Extract to read ::
:::
If I have a Deployment with replicas set to 4, and a HorizontalPodAutoscaler with minReplicas set to 2, which value takes precedence? I’m assuming the HPA will attempt to scale down to 2 when there isn’t enough utilisation to justify it, but I just can’t tell for sure!
Sorry if this is super obvious, but my brain rot from endless meetings this week won’t let me see the answer, lol
The deployment will start with 4 replicas, and the HPA will continuously evaluate the resource utilization. If the utilization is low, the HPA will scale down to the minimum of 2 replicas. The HPA dynamically adjusts the replica count to ensure optimal resource usage.
Ok, perfect, I’m glad my assumption was right. You’re a lifesaver, thanks for weighing in quickly!
I swear when I first implemented the HPA the Kubernetes docs had a dedicated section in their ‘Concepts’ section for HPAs but all their scaling stuff seems to have been moved into real-world-example-type docs now which isn’t as helpful to me as a reference
Yea, when things get so complicated as in Kubernetes, that helps a lot
Also, checkout Keda if you end up needing to do more specialized autoscaling
Forgot to reply yesterday but just wanted to say thanks for the heads up on Keda! - I’ve been testing new scaling configs today with it and I’m really impressed with the flexibility I now have without having to do much work on integration. Some of the metrics I can now easily scale by make me wonder: “Jeez why isn’t this supported by default?” Though of course the answer is because K8s development has lots of other priorities.
As a generic follow up question: Are there any other custom resources you’ve come across that have enhanced K8s in a way that shifted the way you work significantly like Keda looks like it will for me?
2024-06-06
Does anyone have any experience or ideas about running a k8s control plane in our account, and having k8s worker nodes in different cloud environments (keeping multi-tenancy in mind).
Our idea is having a product control plane (k8s), and each customer would have worker node groups in their respective cloud accounts. The control plane would ensure our services, license management, sharing configurations from us to the customer all happens there.
Is multiple node-workers spanning across multiple accounts possible with a single control plane?
Don’t recommend. Kubernetes doesn’t natively support multitenancy and isolation. One bad actor can bring down cluster for everyone. Network latency will eat your SLO for breakfast.
Not to mention kubernetes version upgrades between nodes and control plane.
RBAC, Network Policy, Authentication, QoS and DNS setup will make you to lose sanity in this setup.
Hmm, so generally speaking, we’re talking about a single control plane per customer?
The only reason we want this is so data never leaves their account/perimeter. We just want our controllers, admission c, security services to ensure customer’s cannot do anything, except have exposure to the service/product we’re providing them.
I don’t develop such things, so my suggestions might not be what you look.
If you want to have your product installable on kubernetes, just let customers install it via manifests or helm chart on their own cluster. It’s up to them to manage cluster.
There is no good reason to take over control plane to install something on cluster.
We have that offering also, but it’s difficult to enforce things we need from an enterprise standpoint. Sharing the nodes with the customer, while retaining control over the control plane allows us to have a single point of entry for authz/authn, deploying product updates, updating customer configurations for their setup in near-realtime.
:::
Given records ::
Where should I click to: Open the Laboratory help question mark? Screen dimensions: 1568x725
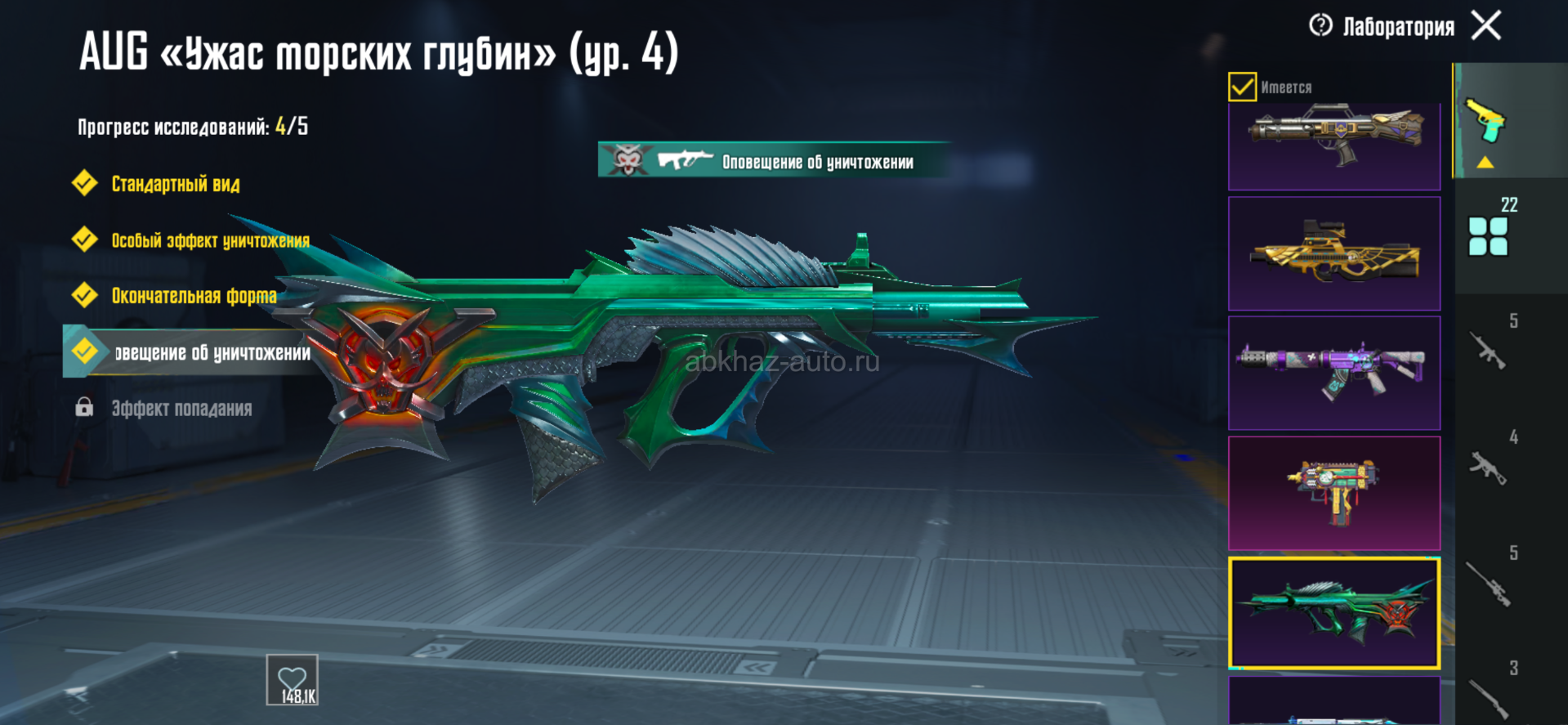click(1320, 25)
:::
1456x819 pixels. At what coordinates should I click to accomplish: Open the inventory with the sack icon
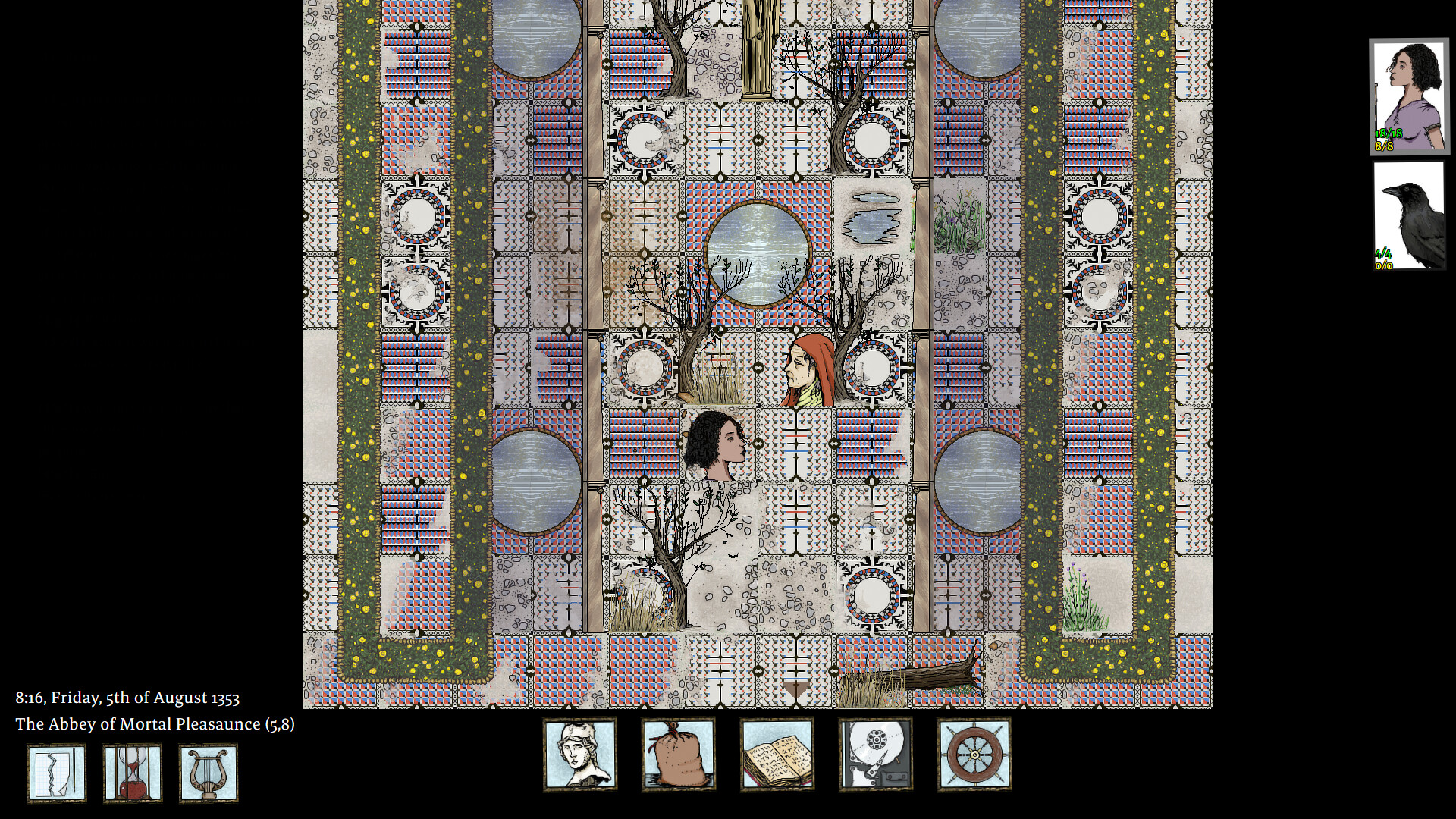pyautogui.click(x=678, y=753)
:::
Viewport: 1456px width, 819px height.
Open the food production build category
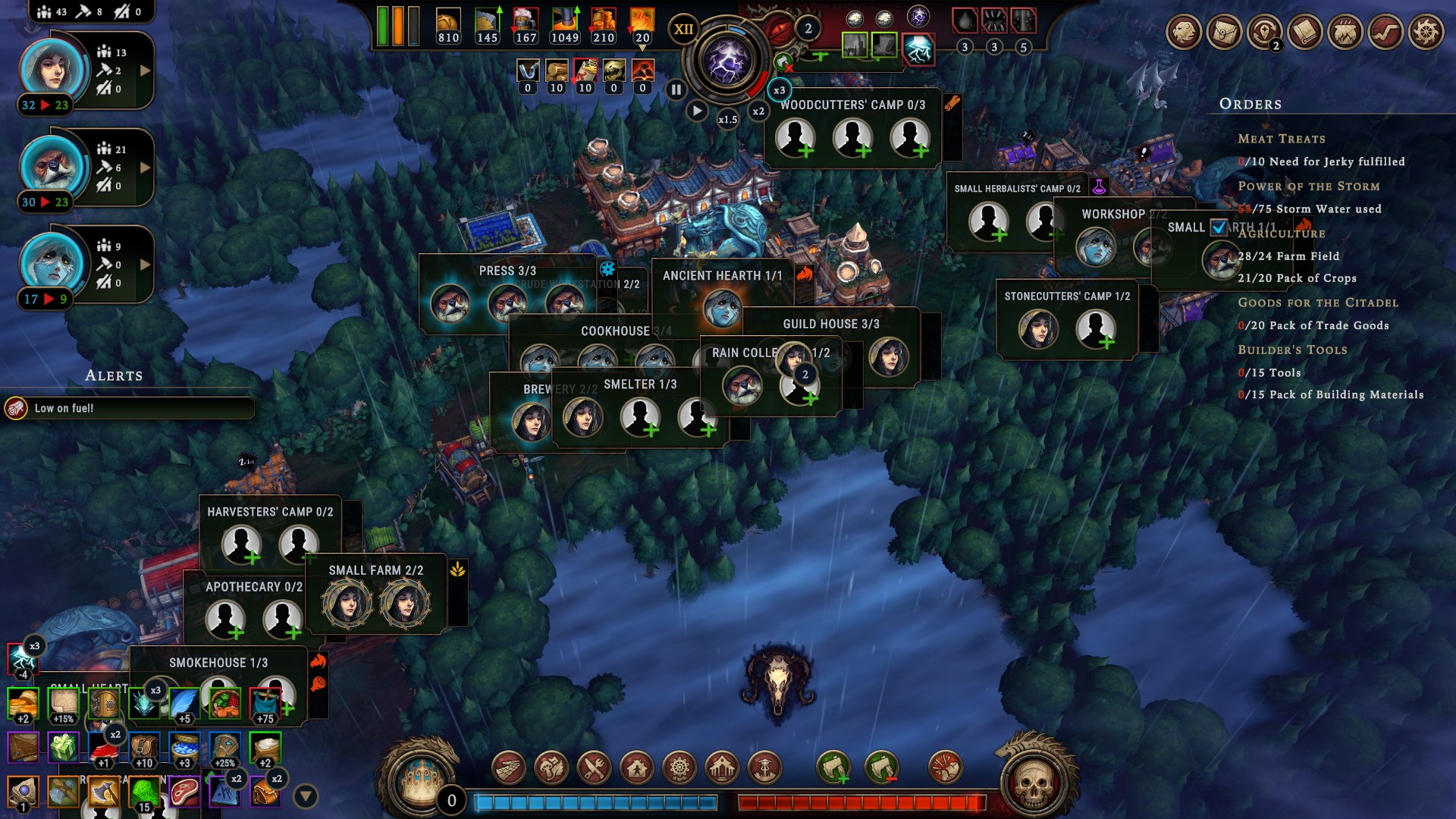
:::
Prompt 1 :: In the records, rewrite the part that opens with the line containing "Viewport: 1456px width, 819px height." and closes with the line containing "Open the food production build category", swapping "food production" for "power" and leaving everything else untouched. Return only those lines.
Prompt 2 :: Write what comes next in the Kubernetes forum thread, picking up after its final message.
The forum thread and the records have no connection to each other.

Final answer 1 ::
Viewport: 1456px width, 819px height.
Open the power build category

Final answer 2 ::
Everything you mentioned can be implemented with native kubernetes resources and application logic. I still don’t see you point ¯_(ツ)_/¯
Yeah enforcing license requirements in an isolated environment is not possible in our scenario. If the customer “cuts the cord” we can’t do anything about it. We won’t have any monitoring/metrics, etc. So this hybrid model came into being, we’re still flushing it all out.
2024-06-10
Issue: Application Performance Explanation: We have deployed all our microservices on AWS EKS. Some are backend services that communicate internally (around 50 services), and our main API service, “loco,” handles logging and other functions. The main API service is accessed through the following flow: AWS API Gateway -> Nginx Ingress Controller -> Service. In the ingress, we use path-based routing, and we have added six services to the ingress, each with a corresponding resource in a single API gateway. Our Angular static application is deployed on S3 and accessed through CloudFront. The complete flow is as follows: CloudFront -> Static S3 (frontend) -> AWS API Gateway -> VPC Link -> Ingress (Nginx Ingress Controller with path-based routing) -> Services -> Container. Problem: Occasionally, the login process takes around 6-10 seconds, while at other times it only takes 1 second. The resource usage of my API services is within the limit. Below are the screenshots from Datadog traces of my API service:
• Screenshot of the API service when it took only 1 second
• Screenshot of the API service when it took 6-10 seconds Request for Help: How should I troubleshoot this issue to identify where the slowness is occurring?
Any clues from looking at the live-locobuzzing-api
span that took ~6s? Is the span broken down further?
I take it you have reviewed the flame graph of the login service and done a profile of it to rule out the login service itself being the bottleneck?
I only ask because on your second image there are 4 times as many spans being indexed, so it is making me wonder whether between the two screenshots something has invalidated a cache your app relies on and it is having to rebuild that? Maybe a new pod of that service has been spun up from a scaling event and your containers don’t come with the cache prewarmed?
2024-06-11
We are updating our terraform-aws-eks-node-group
module to support EKS on AL2023. With that, it will support AL2, AL2023, Bottlerocket, and Windows Server. Each has different ways to configure kubelet
, and kubelet
itself is moving from command line args to KubeletConfiguration. I am seeking community input on how the module should take configuration parameters and deploy them properly to each OS.
Goals:
• We want to limit maintenance, so we only want to support the most used configuration options. I’m thinking just kube-reserved system-reserved eviction-hard eviction-soft, although we also need to support taints applied before the node joins the cluster.
• We want it to interoperate well with EKS defaults. In particular, I’m concerned with using --config <file>
with bootstrap.sh
. Has anyone tried that?
• We will always allow you provide the complete userdata
for the Node, so advanced use cases can be handled via that escape route.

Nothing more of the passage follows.